The new Sweeney Todd at the Circle in the Square inevitably lacks the shock and surprise of the original 1979 production of the Stephen Sondheim-Hugh Wheeler musical. Although it is a restaging of last year's revival at the tiny York Theater it does not have the intimacy of the television version (now available on VCR) in which George Hearn is an electrifying Sweeney, even more appealingly frightening than was the admirable Len Cariou. The ghosts of two heavyweight Sweeneys hover over this production, but Bob Gunton holds his own in their company—a forceful, scary, sometimes touching, even playful Sweeney. Beth Fowler, as Mrs. Lovett, stakes her own claim to a character, some small corner of which is forever Angela Lansbury. The two principals are surrounded by a small but strong company (particularly Jim Walton as the sailor), but the real star of the show is Stephen Sondheim. His score gets more impressive with every hearing.

Although London, as a place and as an image of injustice and greed, is at the center of this tale of the Demon Barber of Fleet Street, the original production turned the city into a high tech phenomenon, presumably a metaphor for the ugly side of industrialization. The current production retains the shrill factory whistle to punctuate the narrative at particular grisly moments (sound as exclamation point), but it has neither the space nor the funds for so elegant a set.
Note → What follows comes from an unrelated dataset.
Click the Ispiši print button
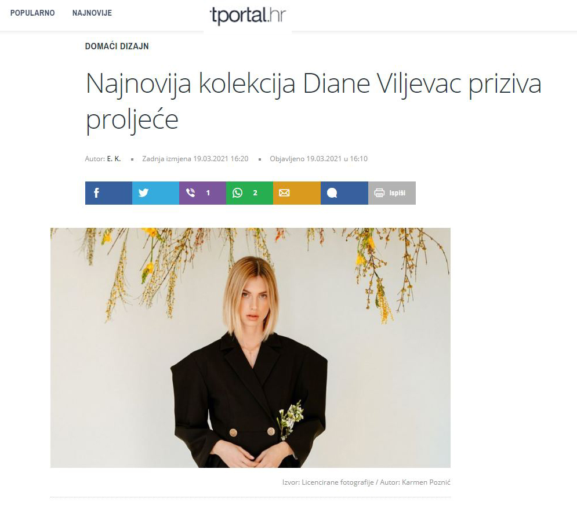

Instead, the director (Susan H. Schulman) and her designer (James Morgan) have chosen to wrap the audience in a tatty suggestion of the city. Playgoers, who sit as usual on three sides of the Circle playing area, enter beneath hangings that look like a cross between tattered banners and wet wash. Neither these nor the long blue streamers through which the company weaves during the “City on Fire” number seems to have anything to do with Todd's “great black pit” of a London. The audience is enveloped in the city because it is enveloped in the story and the music and the characters. Banners aside, Schulman and Morgan have found the means in the awkward space at the Circle to let the musical happen as it should. There is a permanent set at one end of the playing area, but at the other is a movable, detachable, multilevel set that gives the production the flexibility to present the intermeshing stories and the restlessness of the urban setting.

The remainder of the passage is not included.